Of Time, Calendars, and the Passage of Years
Orthodox Christians, Jews, Muslims, Chinese, and a few others probably have no problem with the general concept of the profusion of possible of dates being the same actual day as a result of the use of different calendars. Our Protestant ancestors were no different, but in our modern United States the calendar is seen as somewhat immutable.
Most of the Christian world operated on the Julian calendar for hundreds of years. Moreover, in early Roman usage New Year commenced on January 1st, but later Christian influences lead to a trend to count the start of the New Year on one of the great feasts - Nativity or Annunciation, or the like. Lady Day, or Annunciation (March 25), became the New Year's Day in Northern Europe during medieval times (in England during the 12th century, earlier on the Continent) and this practice continued in Great Britain until 1752.

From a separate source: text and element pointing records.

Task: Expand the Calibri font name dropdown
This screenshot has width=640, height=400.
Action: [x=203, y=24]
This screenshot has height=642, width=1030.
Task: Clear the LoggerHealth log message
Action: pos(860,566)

Similarly, although the Gregorian Calendar was adopted by the Roman Catholic Church in 1582 and Catholic nations followed Rome within some reasonable time, Protestants didn't necessarily feel compelled to use the New Calendar and some delayed more than others. Obviously such a thing would, at first, smack of 'Popery.' The Old Julian calendar, adopted under Julius Caesar in 46 B.C., calculated the year as 365 1/4 days. This was eleven minutes, fourteen seconds too long, so that by 1582, the calendar and astronomical year were no longer synchronized, and the vernal equinox occurred on March 11. Pope Gregory XIII suppressed ten days to make the equinox fall on March 21. But England and her colonies did not adopt the Gregorian calendar [and change the method of marking the New Year] until September 2, 1752, by which time eleven days had to be deleted.
Thus there is recorded in one of my family's ancestral bibles the following remark:
"1752.--We came over to the new Style,--so that the next 2nd' of Sep'tr, became the 14th' by a Law--"
Many English citizens felt cheated of eleven days' pay by the Royal Decree, and they chanted, "Give us back our eleven days." Ancient British calendar customs were also somewhat unsettled by the revision, and even today Old New Year's and Old May Day are celebrated in some areas. The hawthorn or "may tree," long a fixture of May Day festivities, is now seldom found in bloom on May Day [New Calendar]. Apparently it tends to bloom around Old May Day, May 12. So England and her Thirteen Colonies [and her other possessions] were Old Calendar and Old Style [e.g., Lady Day=New Year's Day] until just a short time before the Revolution.
Because the nations were counting days and years in different ways, and many peoples were to be found in discourse with one another, even in the colonies, we see colonial records in the early 1700s reflecting the effect of differing calendars, such as this will entry:
On the fourth day of February, in the first year of our Sovereign King George of Great Britain, &c., and in the year of our Lord 1714/5 . . .
This is not ambiguous. If you count New Year from Lady Day [Old Style] then February 4 fell in 1714. If you marked the turn of the year from January 1, then it was 1715. Many dates from the early 1700s appear in this manner.
According to one list I've seen, January 1st came to be used again as the start of the year, starting in Venice in 1522. Dates when this change was made in some other countries are:
1556 Spain, Portugal, Roman Catholic Netherlands
1559 Prussia, Denmark, Sweden
1583 Protestant Netherlands
1752 England and colonies
Thus, a Dutch colonial Protestant in English-ruled New Netherland in the late 1600s could be reporting a date according to English custom, or could possibly record according to a different approach without any indication. This can give a historian headaches in trying to establish corroborating information about an event.
Fling in a little Gregorian/Julian confusion and you have a great time.
Finally, take the fact that modern historians may 'interpret' a date and adjust it to New Calendar New Style New Year without annotation and you've got the possibility that more than one reported date is 'correct.'
One mustn't get too wrapped up in this. It's enough to simply note that these issues exist and work with the records as they are - an oddity of history that not everyone looked at the world (for example, the passing of the New Year) in the way we do. I find that delightful.
I also find it delightful to think of New Year being the date of the Annunciation - the breaking forth of the New Creation in the incarnation of Jesus Christ, the Word made flesh. I think my ancestors had the greater wisdom in this.